L’ingratitude filiale
Charlot reproche à ses parents de ne pas l’avoir vendu — un reproche d’une cruauté terrible pour des parents qui croyaient bien faire. Les Tuvache ont sacrifié l’argent par amour (« on ne vend pas ses enfants ») — et leur fils les punit pour ce sacrifice. L’ingratitude de Charlot est compréhensible (il voit Jean revenir riche alors que lui reste pauvre) mais aussi injuste (ses parents ont agi par conviction morale, pas par égoïsme). Maupassant montre que la gratitude n’est pas naturelle — elle dépend du résultat, pas de l’intention.
Le regard social
Pendant vingt ans, les Tuvache ont été « les héros » et les Vallin « les vendus ». Le retour de Jean inverse le jugement : les Vallin sont enviés et les Tuvache sont plaints. Le regard social est versatile — il change selon le résultat, pas selon la morale. Maupassant montre que la société ne juge pas les actes par leur valeur morale mais par leurs conséquences visibles. Quand le résultat est bon (Jean revient riche), la morale s’adapte rétroactivement.
Exercices
Exercice 1 — Le dilemme moral
Voir des pistes de réponse
Pour les Vallin : les Vallin ont offert à Jean une vie que jamais ils n’auraient pu lui donner eux-mêmes — éducation, confort, avenir. Le résultat le prouve : Jean est heureux, riche, reconnaissant. L’amour parental n’est-il pas de vouloir le meilleur pour son enfant — même si « le meilleur » exige un acte douloureux ?

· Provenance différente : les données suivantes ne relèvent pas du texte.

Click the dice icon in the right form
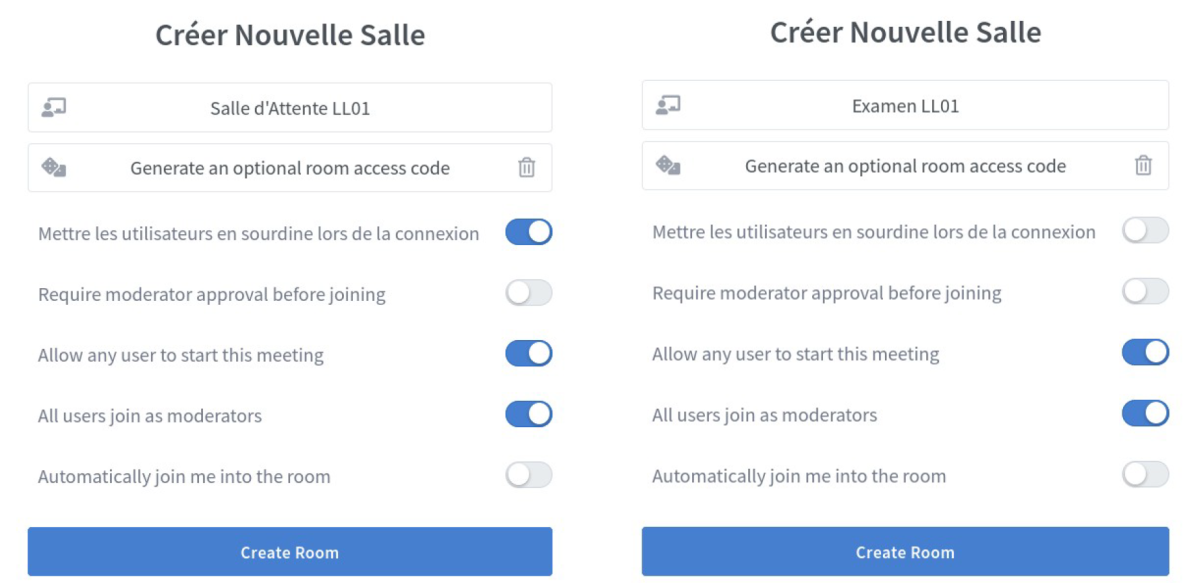 [x=668, y=165]
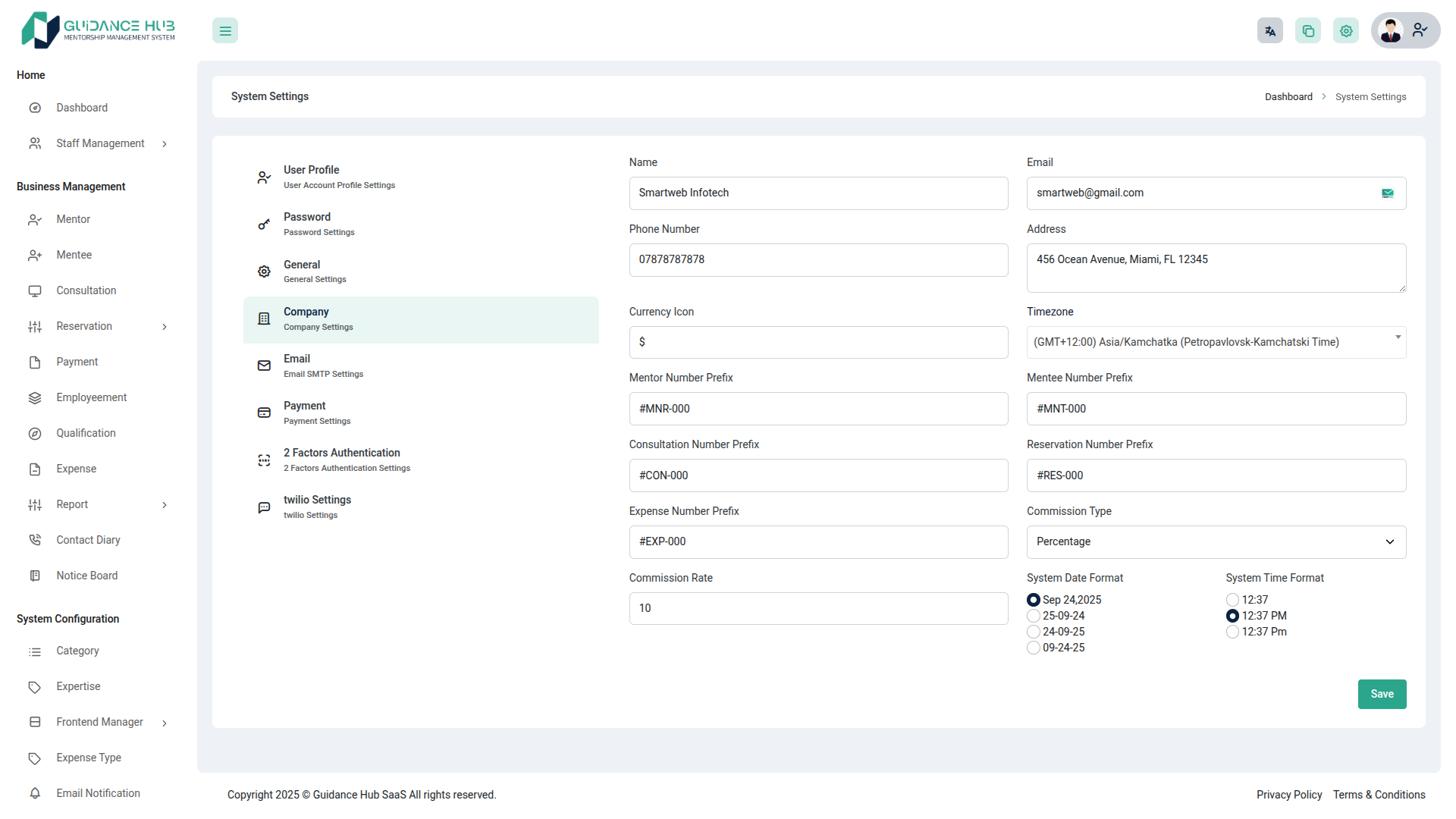
Task: Click the hamburger menu toggle icon
Action: tap(225, 31)
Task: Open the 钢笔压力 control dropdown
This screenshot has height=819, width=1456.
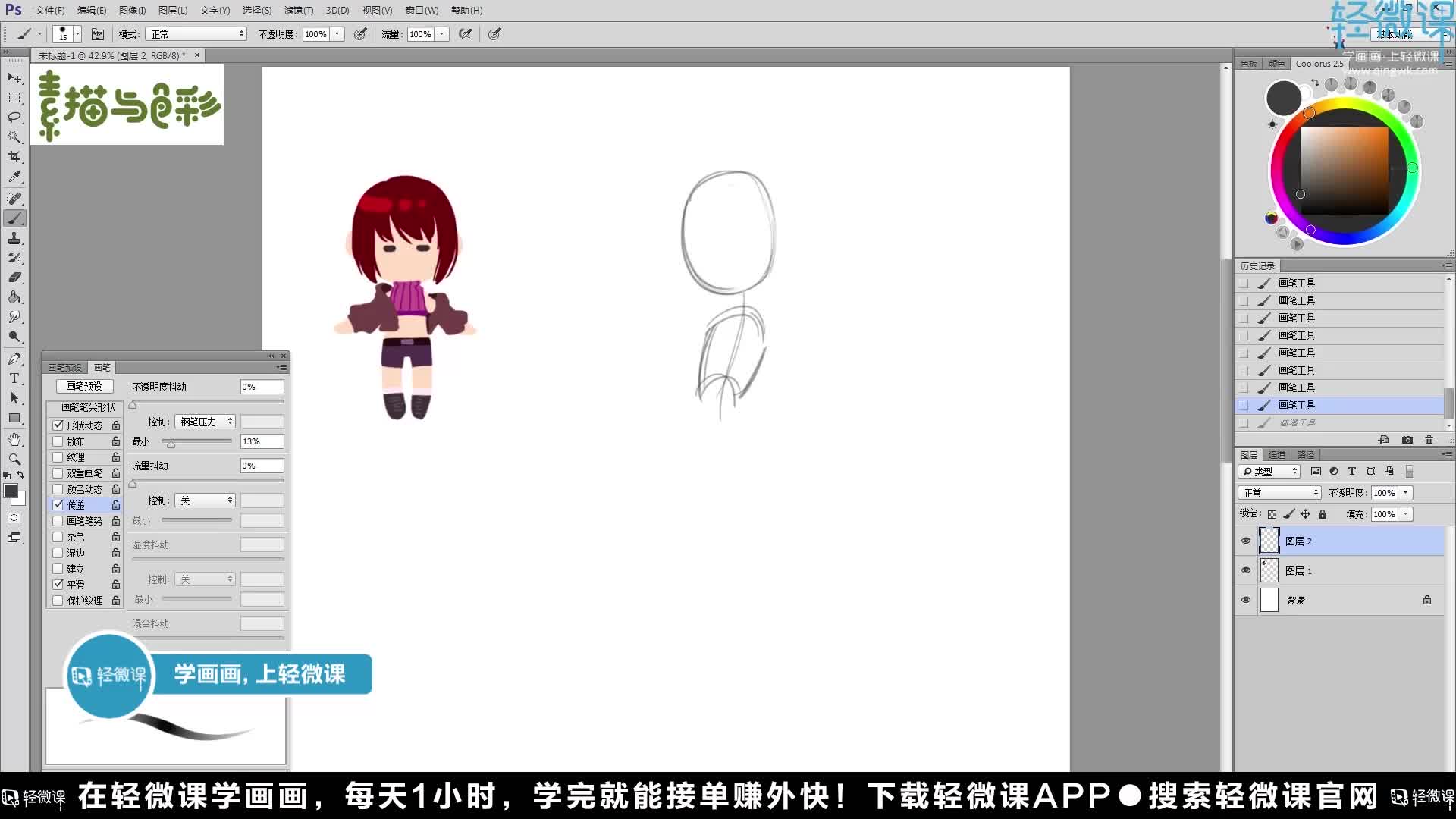Action: pos(205,421)
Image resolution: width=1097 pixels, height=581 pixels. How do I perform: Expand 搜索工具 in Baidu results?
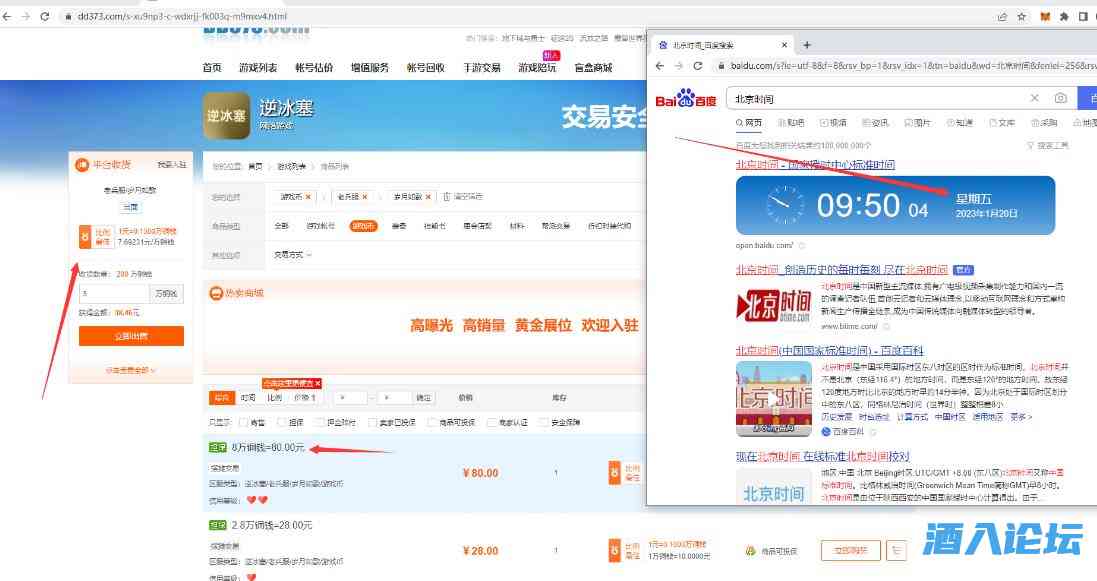[1047, 145]
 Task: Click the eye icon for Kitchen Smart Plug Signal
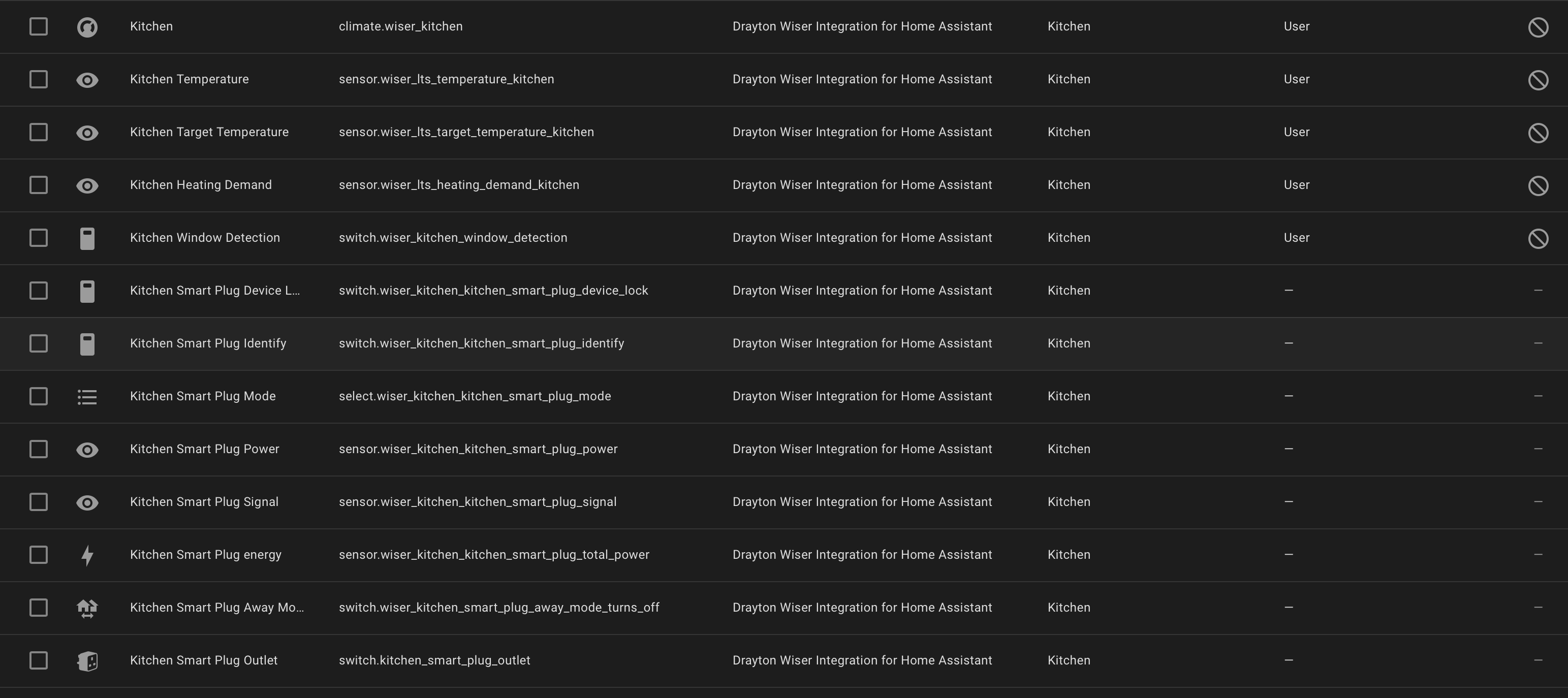coord(87,502)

Pourquoi Maupassant ne tranche pas : parce que les deux positions sont défendables — et parce que la morale et le bonheur ne coïncident pas. Les Tuvache ont la morale pour eux — mais pas le bonheur de Charlot. Les Vallin ont le bonheur de Jean — mais pas la morale. Maupassant montre qu’il n’existe pas de « bonne réponse » — il n’existe que des choix, avec des conséquences imprévisibles.